La liste d’exemples sur laquelle on pourrait décrire la folie dans la mise en scène de Kinugasa pourrait continuer sur de nombreux exemples. Toutefois, le cinéaste semble également utiliser la narration traditionnelle pour y faire parvenir une certaine tristesse dans le portrait de ces patients. Lorsque l’homme tente de raisonner sa femme et de la faire sortir de cet hôpital, le regard de celle-ci reste fixe, levé vers le plafond comme une sorte de destin immuable. Le lieu devient une partie intégrante de son existence. Alors qu’il tente de la faire sortir de force, elle se débat pour ne pas être emmenée. Une fois arrivée à la porte de sortie, sa vision du monde extérieur est exacerbée, elle n’y voit qu’une nature sombre, des chiens aboyant. Forcé par les peurs presque convulsives de sa femme, l’homme n’a d’autre choix que de refermer la porte de l’hôpital et de rester dans l’hôpital avec elle. L’endroit est devenu pour elle le lieu de la sanité, du calme et de la normalité.
Séparée du monde par leur environnement et leur impossibilité d’interagir avec le monde extérieur, la déshumanisation se matérialise dans une forme finale à l’approche de la fin du film. Apportant des masques formant des visages souriant dans un panier, l’homme les distribue et les fait porter aux patients. D’un visage dur, menaçant ou triste, ces patients passent donc à une expression figée, définitive et impersonnelle. La scène suivante affiche donc nos patients, marchant dans l’hôpital avec leur visage fabriqué. Leur tristesse, leurs troubles et leur aliénation sont maintenant cachés, définitivement séparés du monde humain pour un monde de plastique et de faux.

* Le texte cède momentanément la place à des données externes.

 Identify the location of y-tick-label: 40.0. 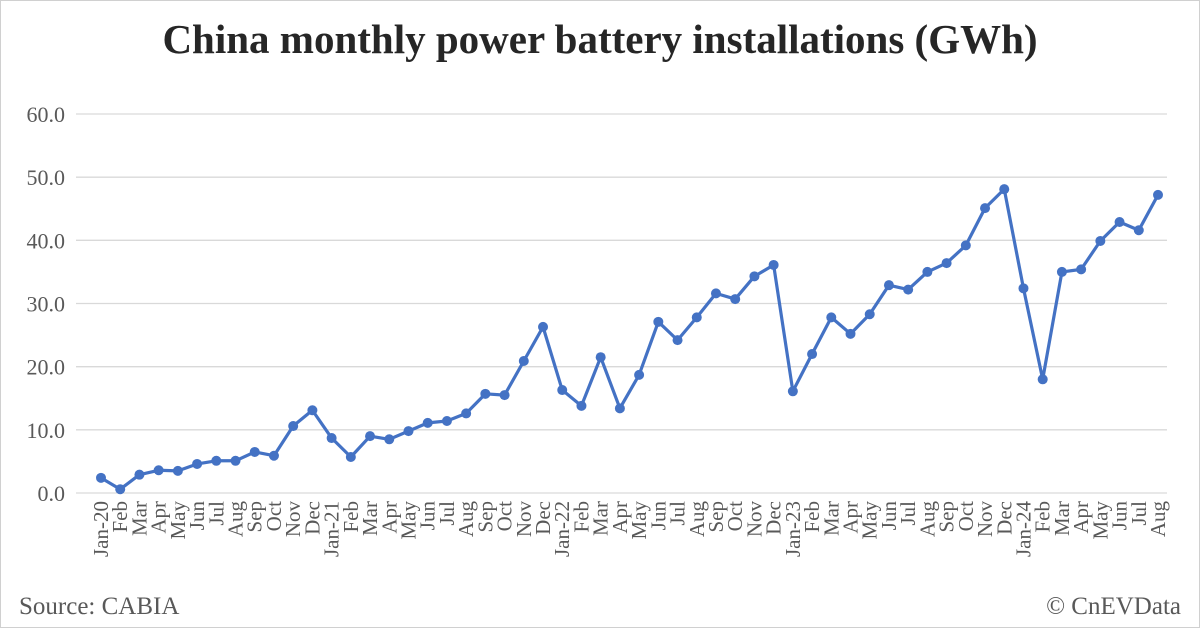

Cette immersion dans A Page of Madness se voulait avant tout visuelle, dans la manière dont Kinugasa nourrie son récit de la perspective de ses personnages, et comment les techniques avant-garde lui permettent de retranscrire ces états mentaux. L’aspect narratif du film – dans sa version actuelle – est naturellement secondaire. De nombreuses théories et possibles explications tant politiques que sociétales sont proposées, sans pour autant être irréfutables. À plus d’une occasion, A Page of Madness est indécis, contradictoire. Mais il ne cesse d’être captivant par l’utilisation de sa technique pour suggérer et matérialiser son sujet. En cela, A Page of Madness est un formidable film, témoin d’une époque avant-garde japonaise souvent méconnue et d’une expertise cinématographique qui ne se limite pas qu’à l’Europe ou aux États-Unis en 1926.

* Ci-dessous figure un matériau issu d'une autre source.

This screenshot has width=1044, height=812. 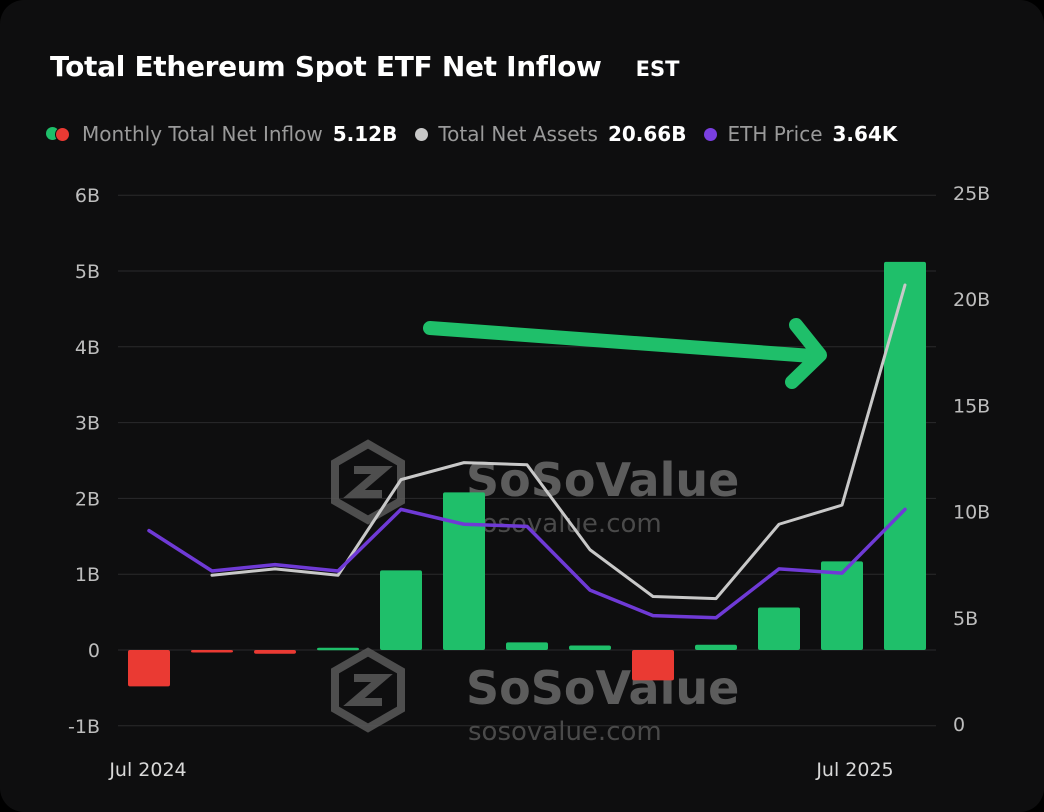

[1] PETRIC Vlada, A Page of Madness: A Neglected Masterpiece of the Silent Cinema, Film Criticism, Fall 1983, p. 86.
[2] Shin eiga, Yomiuri shinbun, 13 Septembre 1926, p. 9.
[3] Les films gendaigeki représentent les œuvres situés dans la période « moderne » post-1868 du Japon. Le genre s’oppose donc au jidaigeki, ou « film d’époques ».
[4] GEROW Aaron, A Page of Madness: Cinema and Modernity in 1920’s Japan, U of M Center For Japanese Studies, 2009, pp. 41-42.